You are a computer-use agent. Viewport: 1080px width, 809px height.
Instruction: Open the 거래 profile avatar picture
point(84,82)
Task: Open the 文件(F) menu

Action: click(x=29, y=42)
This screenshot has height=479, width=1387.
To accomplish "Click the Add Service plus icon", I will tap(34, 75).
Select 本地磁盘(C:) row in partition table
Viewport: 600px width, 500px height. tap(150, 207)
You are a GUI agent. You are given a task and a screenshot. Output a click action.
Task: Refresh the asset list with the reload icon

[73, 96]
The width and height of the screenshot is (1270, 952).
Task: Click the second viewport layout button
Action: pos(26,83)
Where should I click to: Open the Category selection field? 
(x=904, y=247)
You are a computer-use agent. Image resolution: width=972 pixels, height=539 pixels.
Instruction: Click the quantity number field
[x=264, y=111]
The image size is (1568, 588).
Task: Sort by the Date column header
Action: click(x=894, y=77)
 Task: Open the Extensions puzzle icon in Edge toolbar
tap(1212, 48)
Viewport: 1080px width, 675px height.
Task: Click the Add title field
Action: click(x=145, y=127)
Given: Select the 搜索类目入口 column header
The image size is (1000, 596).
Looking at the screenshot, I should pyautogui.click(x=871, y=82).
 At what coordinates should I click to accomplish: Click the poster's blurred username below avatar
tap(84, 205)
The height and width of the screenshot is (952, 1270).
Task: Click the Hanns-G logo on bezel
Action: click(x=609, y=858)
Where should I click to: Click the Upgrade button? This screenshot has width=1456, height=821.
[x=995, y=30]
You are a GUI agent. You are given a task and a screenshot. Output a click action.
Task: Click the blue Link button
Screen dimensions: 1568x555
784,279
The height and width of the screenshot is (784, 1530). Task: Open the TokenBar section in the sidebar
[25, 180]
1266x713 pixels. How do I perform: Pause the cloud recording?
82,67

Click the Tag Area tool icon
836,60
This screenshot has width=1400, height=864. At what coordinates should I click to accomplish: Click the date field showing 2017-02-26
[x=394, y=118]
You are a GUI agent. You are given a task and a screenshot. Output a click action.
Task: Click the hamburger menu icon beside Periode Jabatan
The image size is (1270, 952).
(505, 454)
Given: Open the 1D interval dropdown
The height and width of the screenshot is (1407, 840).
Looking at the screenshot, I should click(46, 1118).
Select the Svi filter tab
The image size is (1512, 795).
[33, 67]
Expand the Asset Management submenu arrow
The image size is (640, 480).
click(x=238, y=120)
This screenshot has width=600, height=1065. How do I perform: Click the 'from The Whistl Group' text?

══════

Stated problem: Copy the records above line for line, with no changes.

Response to the exercise:
You are a computer-use agent. Viewport: 1080px width, 809px height.
Instruction: Open the 거래 profile avatar picture
point(84,82)
Task: Open the 文件(F) menu

Action: click(x=29, y=42)
This screenshot has height=479, width=1387.
To accomplish "Click the Add Service plus icon", I will tap(34, 75).
Select 本地磁盘(C:) row in partition table
Viewport: 600px width, 500px height. tap(150, 207)
You are a GUI agent. You are given a task and a screenshot. Output a click action.
Task: Refresh the asset list with the reload icon

[73, 96]
The width and height of the screenshot is (1270, 952).
Task: Click the second viewport layout button
Action: pos(26,83)
Where should I click to: Open the Category selection field? 
(x=904, y=247)
You are a computer-use agent. Image resolution: width=972 pixels, height=539 pixels.
Instruction: Click the quantity number field
[x=264, y=111]
The image size is (1568, 588).
Task: Sort by the Date column header
Action: click(x=894, y=77)
 Task: Open the Extensions puzzle icon in Edge toolbar
tap(1212, 48)
Viewport: 1080px width, 675px height.
Task: Click the Add title field
Action: click(x=145, y=127)
Given: Select the 搜索类目入口 column header
The image size is (1000, 596).
Looking at the screenshot, I should pyautogui.click(x=871, y=82).
 At what coordinates should I click to accomplish: Click the poster's blurred username below avatar
tap(84, 205)
The height and width of the screenshot is (952, 1270).
Task: Click the Hanns-G logo on bezel
Action: click(x=609, y=858)
Where should I click to: Click the Upgrade button? This screenshot has width=1456, height=821.
[x=995, y=30]
You are a GUI agent. You are given a task and a screenshot. Output a click action.
Task: Click the blue Link button
Screen dimensions: 1568x555
784,279
The height and width of the screenshot is (784, 1530). Task: Open the TokenBar section in the sidebar
[25, 180]
1266x713 pixels. How do I perform: Pause the cloud recording?
82,67

Click the Tag Area tool icon
836,60
This screenshot has width=1400, height=864. At what coordinates should I click to accomplish: Click the date field showing 2017-02-26
[x=394, y=118]
You are a GUI agent. You are given a task and a screenshot. Output a click action.
Task: Click the hamburger menu icon beside Periode Jabatan
The image size is (1270, 952).
(505, 454)
Given: Open the 1D interval dropdown
The height and width of the screenshot is (1407, 840).
Looking at the screenshot, I should click(46, 1118).
Select the Svi filter tab
The image size is (1512, 795).
[33, 67]
Expand the Asset Management submenu arrow
The image size is (640, 480).
click(x=238, y=120)
This screenshot has width=600, height=1065. How do I perform: Click the 'from The Whistl Group' text?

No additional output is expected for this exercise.